**PROBLEM DESCRIPTION:** Go through the data and copy each line that holds "will".

**RECORD EXTRACTS:**
_____
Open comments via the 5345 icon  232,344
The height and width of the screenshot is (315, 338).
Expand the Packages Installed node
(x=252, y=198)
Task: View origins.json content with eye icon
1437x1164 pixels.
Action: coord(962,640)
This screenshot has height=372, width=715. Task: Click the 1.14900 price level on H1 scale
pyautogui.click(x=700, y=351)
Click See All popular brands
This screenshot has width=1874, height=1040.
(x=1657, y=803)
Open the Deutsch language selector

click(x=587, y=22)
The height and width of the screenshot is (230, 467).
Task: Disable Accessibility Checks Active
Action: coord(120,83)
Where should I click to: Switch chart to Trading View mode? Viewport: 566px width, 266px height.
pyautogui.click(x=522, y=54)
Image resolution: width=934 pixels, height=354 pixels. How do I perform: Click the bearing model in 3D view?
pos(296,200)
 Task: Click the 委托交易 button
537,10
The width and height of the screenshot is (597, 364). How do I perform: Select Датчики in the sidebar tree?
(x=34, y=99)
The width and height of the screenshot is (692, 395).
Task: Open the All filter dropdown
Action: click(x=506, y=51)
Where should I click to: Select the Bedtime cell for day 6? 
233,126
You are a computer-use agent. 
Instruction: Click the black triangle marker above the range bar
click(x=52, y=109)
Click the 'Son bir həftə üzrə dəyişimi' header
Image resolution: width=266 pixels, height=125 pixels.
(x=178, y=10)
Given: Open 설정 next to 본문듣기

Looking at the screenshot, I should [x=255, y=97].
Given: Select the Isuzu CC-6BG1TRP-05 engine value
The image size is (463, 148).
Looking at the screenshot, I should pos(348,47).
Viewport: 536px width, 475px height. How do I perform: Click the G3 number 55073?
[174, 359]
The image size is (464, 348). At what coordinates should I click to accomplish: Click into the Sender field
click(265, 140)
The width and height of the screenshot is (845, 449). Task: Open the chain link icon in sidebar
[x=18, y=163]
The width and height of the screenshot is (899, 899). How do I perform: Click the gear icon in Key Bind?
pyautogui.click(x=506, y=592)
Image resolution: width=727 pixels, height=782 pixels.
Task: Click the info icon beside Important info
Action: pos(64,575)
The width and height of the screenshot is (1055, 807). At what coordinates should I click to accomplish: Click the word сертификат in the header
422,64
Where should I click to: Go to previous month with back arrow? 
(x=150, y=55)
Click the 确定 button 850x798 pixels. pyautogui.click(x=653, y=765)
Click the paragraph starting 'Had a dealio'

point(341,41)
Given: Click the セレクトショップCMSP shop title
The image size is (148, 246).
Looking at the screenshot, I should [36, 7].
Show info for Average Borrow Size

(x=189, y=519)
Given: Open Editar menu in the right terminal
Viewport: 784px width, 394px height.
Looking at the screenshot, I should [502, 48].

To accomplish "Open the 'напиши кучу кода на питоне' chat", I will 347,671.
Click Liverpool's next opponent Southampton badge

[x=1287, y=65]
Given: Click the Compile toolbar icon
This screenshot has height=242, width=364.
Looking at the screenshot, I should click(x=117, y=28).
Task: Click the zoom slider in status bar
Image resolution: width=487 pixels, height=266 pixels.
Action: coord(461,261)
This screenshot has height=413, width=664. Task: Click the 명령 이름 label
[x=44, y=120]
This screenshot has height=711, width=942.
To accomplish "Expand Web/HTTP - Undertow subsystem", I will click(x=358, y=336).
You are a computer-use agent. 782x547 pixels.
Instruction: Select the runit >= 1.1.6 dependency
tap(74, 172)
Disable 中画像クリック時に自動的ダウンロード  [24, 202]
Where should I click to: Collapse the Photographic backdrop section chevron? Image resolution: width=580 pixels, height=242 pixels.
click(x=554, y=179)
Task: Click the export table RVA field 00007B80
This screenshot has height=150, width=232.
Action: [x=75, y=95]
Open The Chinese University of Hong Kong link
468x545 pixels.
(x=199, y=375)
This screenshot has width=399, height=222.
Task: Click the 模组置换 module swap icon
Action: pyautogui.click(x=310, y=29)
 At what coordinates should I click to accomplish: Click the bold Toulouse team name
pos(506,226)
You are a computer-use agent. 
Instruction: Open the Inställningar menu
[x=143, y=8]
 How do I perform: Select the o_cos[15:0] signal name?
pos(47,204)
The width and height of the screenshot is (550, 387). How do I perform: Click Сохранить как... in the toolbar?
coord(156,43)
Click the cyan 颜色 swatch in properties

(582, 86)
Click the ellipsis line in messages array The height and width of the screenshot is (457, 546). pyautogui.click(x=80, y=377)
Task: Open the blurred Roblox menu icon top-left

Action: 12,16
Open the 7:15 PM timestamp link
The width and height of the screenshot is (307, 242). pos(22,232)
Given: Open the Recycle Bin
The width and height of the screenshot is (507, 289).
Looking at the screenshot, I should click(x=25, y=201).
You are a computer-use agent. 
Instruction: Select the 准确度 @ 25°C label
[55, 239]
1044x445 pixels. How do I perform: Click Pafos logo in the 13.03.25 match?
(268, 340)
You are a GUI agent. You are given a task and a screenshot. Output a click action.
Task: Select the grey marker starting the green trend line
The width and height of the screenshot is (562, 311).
_____
**SOLUTION:**
To accomplish "Open the 'напиши кучу кода на питоне' chat", I will 347,671.
To accomplish "Expand Web/HTTP - Undertow subsystem", I will click(x=358, y=336).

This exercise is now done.